On Tue, 16 Aug 2016 10:46:13 +0900 Michel Dänzer michel@daenzer.net wrote:
On 16/08/16 10:32 AM, Mario Kleiner wrote:
Cc'ing Daniel Stone and Pekka Paalanen, because this relates to wayland.
Wrt. having a new pageflip parameter struct, i wonder if it wouldn't make sense to then already prepare some space in it for specifying an absolute target time, e.g., in u64 microseconds? Or make this part of the atomic pageflip framework?
I feel like this is too much hassle for the DRM_IOCTL_MODE_PAGE_FLIP ioctl, probably makes sense to only deal with this in the atomic API.
In Wayland we now have the presentation_feedback extension (maybe it got a new name?), which is great to get feedback when and how presentation was completed, essentially the equivalent of X11's GLX_INTEL_swap_events
- some useful extra info / the feedback half of OML_sync_control.
That was supposed to be complemented by a presentation_queue extension which would provide the other half of OML_sync_control, the part where an app can tell the compositor when and how to present surface updates. I remember that a year ago inclusion of that extension was blocked on some other more urgent important blocker bugs? Did this make progress?
Hi,
sorry, I'm pretty poor at following dri-devel@.
Yeah, the Wayland extension for queueing frames to be presented at specific times has not been going anywhere for a long time. IIRC the blockers have since been resolved, now it would need dusting off and seeing how it interacts with those protocol additions. I wasn't too happy with the design at the time, either, because of the question of which state to queue and which not.
Nowadays presentation_feedback lives in https://cgit.freedesktop.org/wayland/wayland-protocols/tree/stable/presentat... and has been declared stable.

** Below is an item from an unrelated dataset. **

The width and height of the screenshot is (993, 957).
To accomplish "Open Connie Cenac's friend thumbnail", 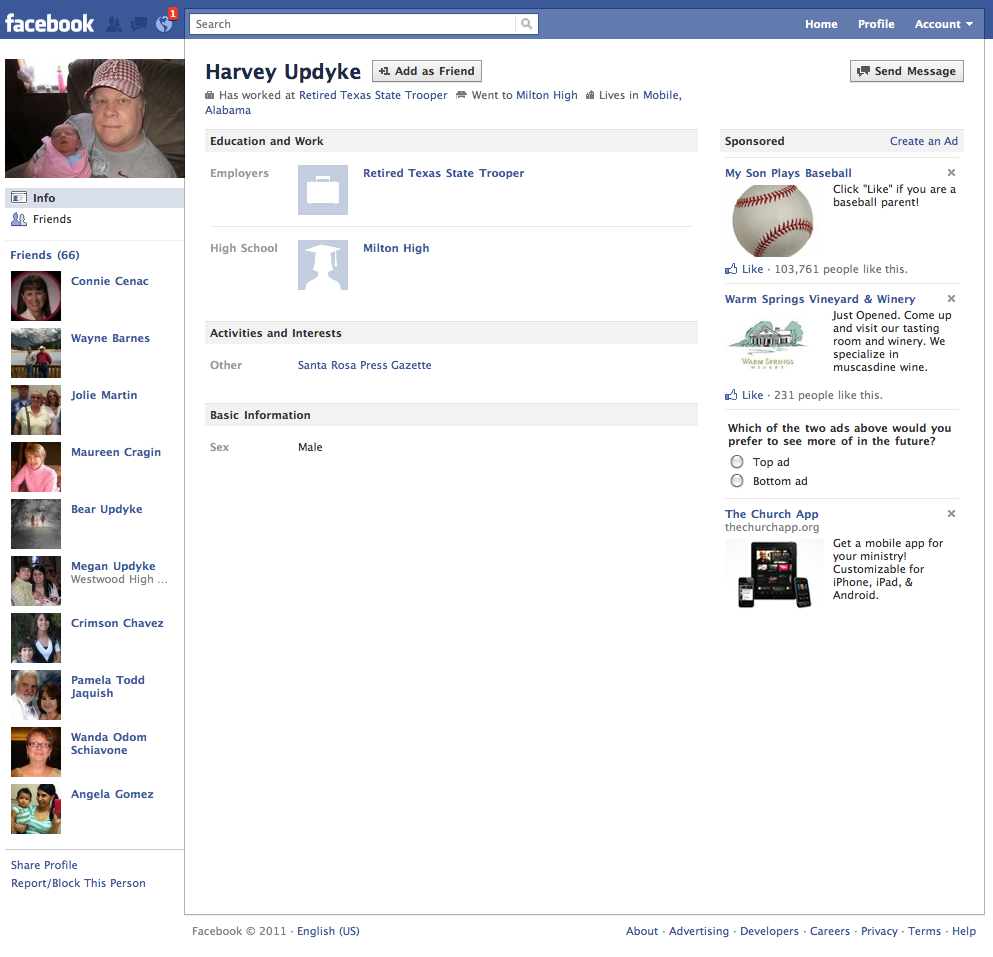I will (x=36, y=296).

For timing sensitive applications such an extension is even more important in a wayland world than under X11. On X11 most desktops allow unredirecting fullscreen windows, so an app can drive the flip timing rather direct. At least on Weston as i remember it from my last tests a year ago, that wasn't possible, and an app that doesn't want to present at each video refresh, but at specific target times had to guess what the specific compositors scheduling strategy might be and then "play games" wrt. to timing surface commit's to trick the compositor into sort of doing the right thing - very fragile.
Anyway, the idea of presentation_queue was to specify the requested time of presentation as actual time, not as a target vblank count. This because applications that care about precise presentation timing, like my kind of neuroscience/medical visual stimulation software, or also video players, or e.g., at least the VDPAU video presentation api "think" in absolute time, not in refresh cycles. Also a target vblank count for presentation is less meaningful than a target time for things like variable framerate displays/adaptive sync, or displays which don't have a classic refresh cycle at all. It might also be useful if one thinks about something like VR compositors, where precise timing control could help for some of the tricks ("time warping" iirc?) they use to hide/cope with latency from head tracking -> display.
It would be nice if the kernel could help compositors which would implement presentation_queue or similar to be robust/precise in face of future stuff like Freesync, or of added delays due to Optimus/Prime hybrid-graphics setups. If we wanted to synchronize presentation of multiple displays in a Freesync type display setup, absolute target times could also be helpful.
I agree with all of this though.
I'm very happy to hear the idea has support!
Thanks, pq
I'd like to add that the X11 Present extension specification already includes support for specifying a target time instead of a target refresh cycle. This isn't implemented yet though, but it should be relatively straightforward to implement using the kind of kernel API you describe.